- [Activity]:
Give back the listing in full and exactly, leaving out the images.

--- --- ---

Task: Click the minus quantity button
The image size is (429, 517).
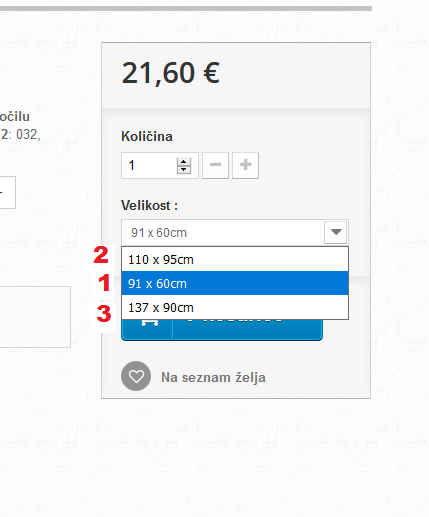Action: (215, 165)
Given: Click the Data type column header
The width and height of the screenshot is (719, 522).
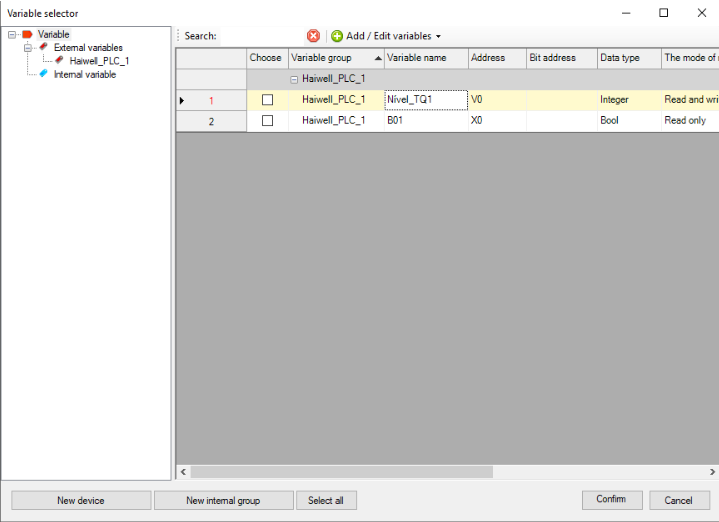Looking at the screenshot, I should click(x=628, y=58).

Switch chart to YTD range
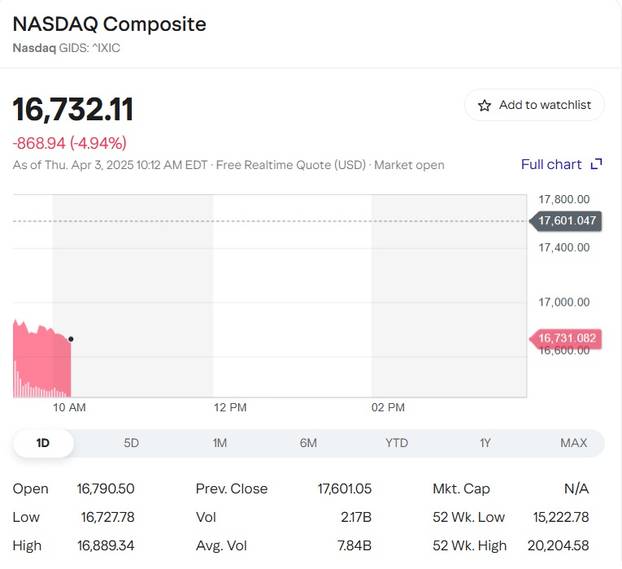pyautogui.click(x=397, y=443)
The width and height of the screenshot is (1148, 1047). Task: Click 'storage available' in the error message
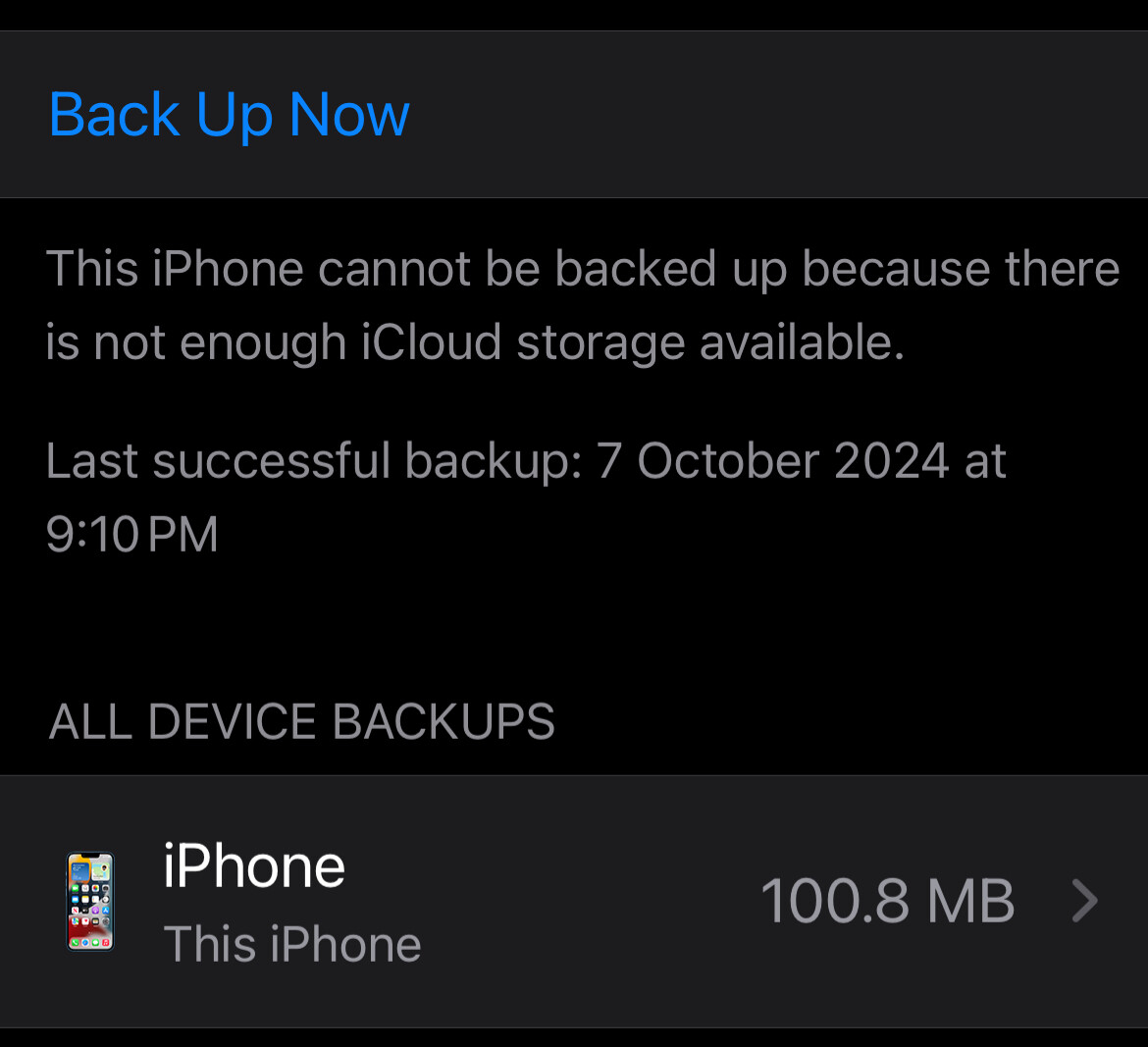pyautogui.click(x=710, y=341)

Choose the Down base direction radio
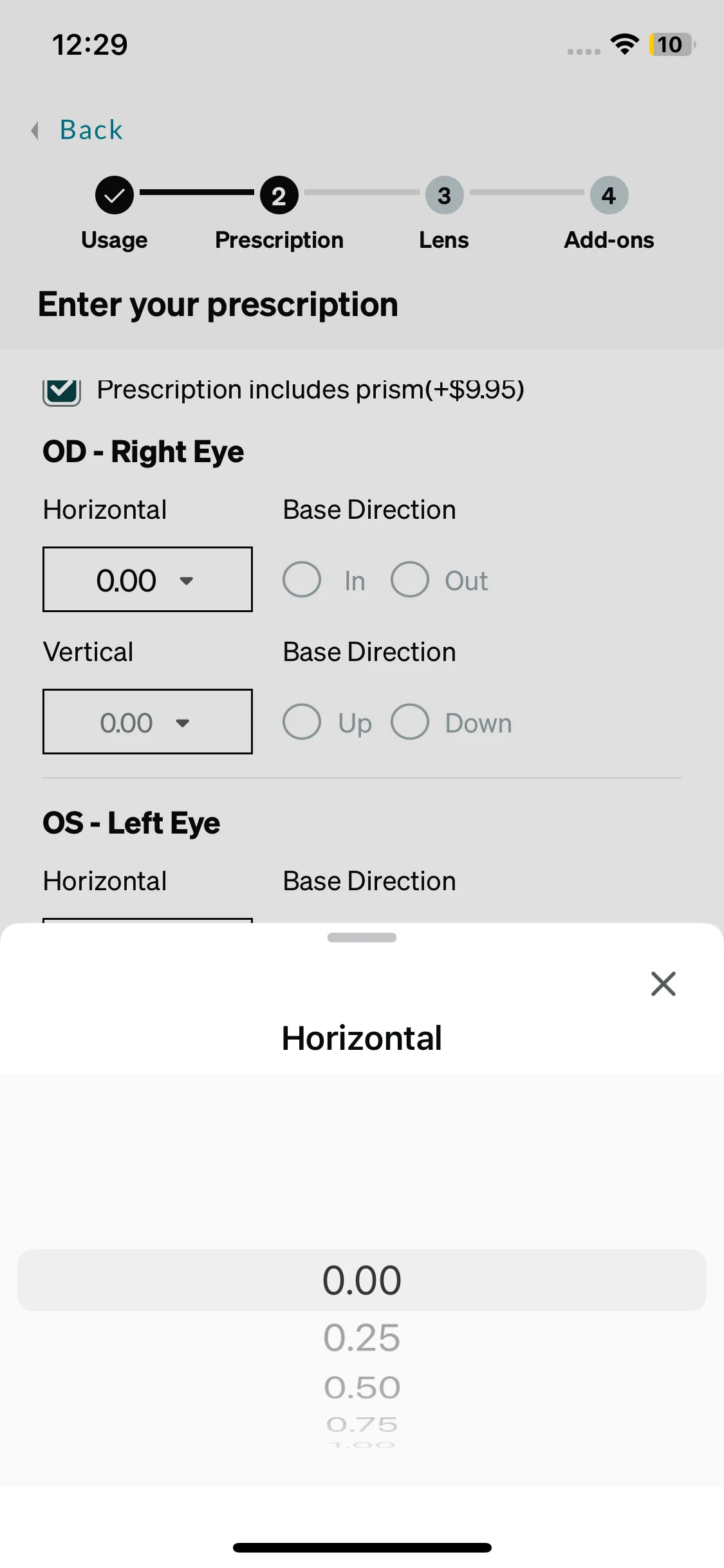410,722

--- --- ---

- [Answer space]:
Task: Click the minus quantity button
The image size is (429, 517).
Action: (215, 165)
Given: Click the Data type column header
The width and height of the screenshot is (719, 522).
Looking at the screenshot, I should click(x=628, y=58).

Switch chart to YTD range
pyautogui.click(x=397, y=443)
The width and height of the screenshot is (1148, 1047). Task: Click 'storage available' in the error message
pyautogui.click(x=710, y=341)

Choose the Down base direction radio
410,722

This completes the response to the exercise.